Access to Social Services/ Changing Geographics and Generational Poverty

In areas that are defined as lower-income, they often face stressors such as unemployment, poverty, and inadequate housing which can impact one’s mental health. Another important factor is the location in which they live. Take, for example, an article from Brookings by Allard (2004), where they examine the geographical accessibility of social services in central areas vs suburban areas. What they found was that central areas that have higher foot traffic and had a higher volume of people tended to have higher access to such resources. The issue here is that it doesn’t take into account the ever-changing dynamics of poverty and how it can change geographically.

According to Hodgkinson, Godoy, Beers & Lewin (2017) from Improving Mental Health Access for Low-Income Children and Families in the Primary Care Setting, when faced with these obstacles over a long period of time, especially at a young age, can impact one as a person, their relationships, and their performance in institutions. From this article, they emphasized that this pressure can affect one individually down to the brain structure and how it functions. These changes to the brain can be passed down generationally. This can then impact how they socialize with the people around them and even how they perform at institutions such as school or work. Behavior from those in poverty can be affected by these pressures which can lead to substance abuse and can impact how one parent thus affecting the next generation.

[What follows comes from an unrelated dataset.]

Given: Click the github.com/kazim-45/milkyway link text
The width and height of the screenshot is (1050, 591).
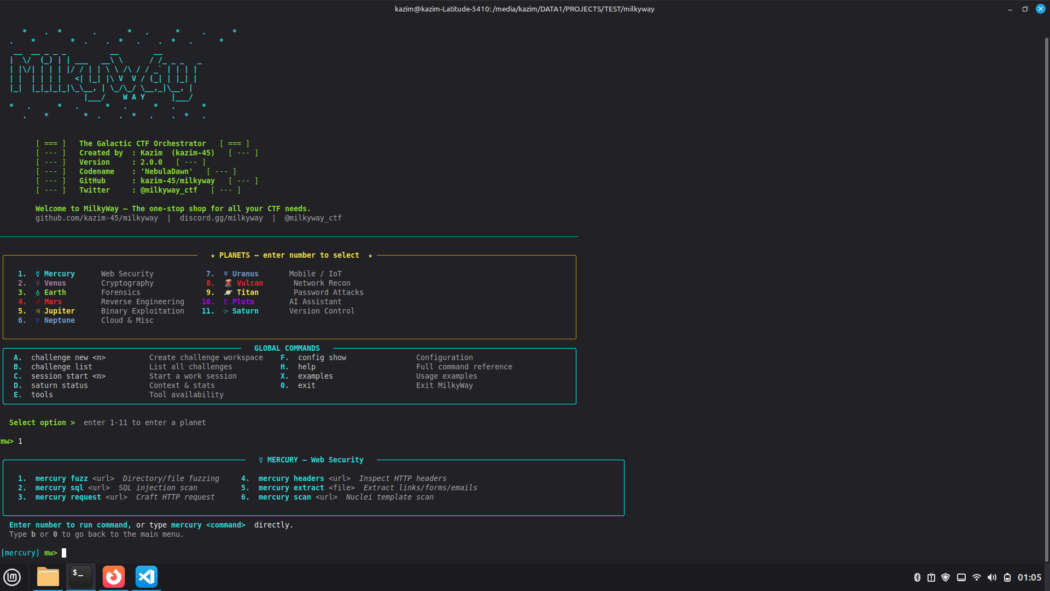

Individuals that are within this sector are at an extreme disadvantage when it comes to where to allocate their time. More often than not, there is no time to sit in therapy when they could be out there working and trying to pay off the next month’s rent or putting food on the table for their children. “Self-care” isn’t exactly a priority and sitting down to relax in a bath is not a reality.

So what do we do?

 All in all, I believe that we need to reevaluate our privileges and be mindful of others. From there we can truly examine the real issues people are facing. We need to look into where the money is truly going and whether or not it is benefiting a community. We need to ask people what they need (employment opportunities, afterschool government-funded day care, youth programs/ mentorship opportunities).